A fronte di un piano rifiuti che deve essere ancora aggiornato, quello vigente risale al 2012, il territorio pontino continua ad essere preso d’assalto da progettualità che ne aumentano le servitù.

E’ il caso dell’ipotesi di ampliare un invaso della discarica a Borgo Montello a Latina ma anche di aumentare il quantitativo di rifiuti destinato a quelle di Aprilia.

In particolare, sulla grave situazione di sovraccarico dei siti di conferimento rifiuti di Aprilia, Fratelli d’Italia aveva chiesto un audizione in commissione regionale rifiuti.

Obiettivo: dare opportunità ai comitati territoriali di profilare l’entità dell’emergenza inquinamento nel territorio della città.

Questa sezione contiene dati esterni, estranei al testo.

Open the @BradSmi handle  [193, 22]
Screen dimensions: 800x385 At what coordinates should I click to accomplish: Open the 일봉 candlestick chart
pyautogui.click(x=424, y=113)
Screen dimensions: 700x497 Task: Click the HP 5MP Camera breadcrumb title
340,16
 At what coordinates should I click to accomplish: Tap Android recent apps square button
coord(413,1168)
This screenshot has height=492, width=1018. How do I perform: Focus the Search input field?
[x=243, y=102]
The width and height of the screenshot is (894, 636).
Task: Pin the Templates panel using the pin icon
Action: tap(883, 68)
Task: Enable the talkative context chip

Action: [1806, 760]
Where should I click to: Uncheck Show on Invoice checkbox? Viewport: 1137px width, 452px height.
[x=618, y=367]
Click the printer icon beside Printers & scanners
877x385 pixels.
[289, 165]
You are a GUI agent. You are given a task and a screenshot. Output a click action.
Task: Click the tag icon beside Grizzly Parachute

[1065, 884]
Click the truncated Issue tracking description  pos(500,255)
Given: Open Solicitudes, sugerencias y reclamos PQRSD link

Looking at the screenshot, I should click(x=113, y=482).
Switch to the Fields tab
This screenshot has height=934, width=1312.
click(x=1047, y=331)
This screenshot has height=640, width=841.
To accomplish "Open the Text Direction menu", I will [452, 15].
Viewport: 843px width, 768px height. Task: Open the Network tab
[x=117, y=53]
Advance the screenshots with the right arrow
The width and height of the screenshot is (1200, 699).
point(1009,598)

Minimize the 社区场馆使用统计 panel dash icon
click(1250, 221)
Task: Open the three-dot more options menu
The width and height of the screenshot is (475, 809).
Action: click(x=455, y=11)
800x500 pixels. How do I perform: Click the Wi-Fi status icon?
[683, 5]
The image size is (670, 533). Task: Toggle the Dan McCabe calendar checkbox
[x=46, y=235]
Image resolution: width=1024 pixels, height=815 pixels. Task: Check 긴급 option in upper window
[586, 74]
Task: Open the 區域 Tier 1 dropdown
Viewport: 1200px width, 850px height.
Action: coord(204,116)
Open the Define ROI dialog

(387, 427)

“Purtroppo abbiamo dovuto registrare la grave ed ingiustificata assenza, sia dell’assessore Valeriani che del dipartimento competente. Questa fuga di addetti ai lavori, anche di fronte ai tanti rappresentanti della cittadinanza convenuti, dimostra una sottovalutazione dei rischi spiegabile solo con l’intenzione della giunta Zingaretti e dell’impalcatura a Cinque Stelle che la sostiene, nemmeno tanto velatamente, addirittura di incrementare il carico di rifiuti da sversare nelle discariche di Aprilia e Latina”.

Questo il commento di Fabrizio Ghera, capogruppo di Fratelli d’Italia alla Regione Lazio, Vincenzo La Pegna, capogruppo di Fdi al comune di Aprilia, Matteo Grammatico consigliere comunale Fdi di Aprilia.

“E’ vergognoso continuare a far pagare alla popolazione pontina, con danni per la salute pubblica e per l’ambiente, il collasso del ciclo di smaltimento dei rifiuti della Capitale, determinato dalla loro incapacità di governare e – concludono – dei loro equilibrismi politici”.

Intanto si attende che il nuovo piano dei rifiuti faccia il suo ingresso, dopo l’approvazione della giunta regionale, in consiglio.

La data prevista per l’epifania è dicembre ma i dubbi su rispetto di tale previsione sono tantissimi considerata la concomitanza con la discussione sul documento economico e finanziario regionale.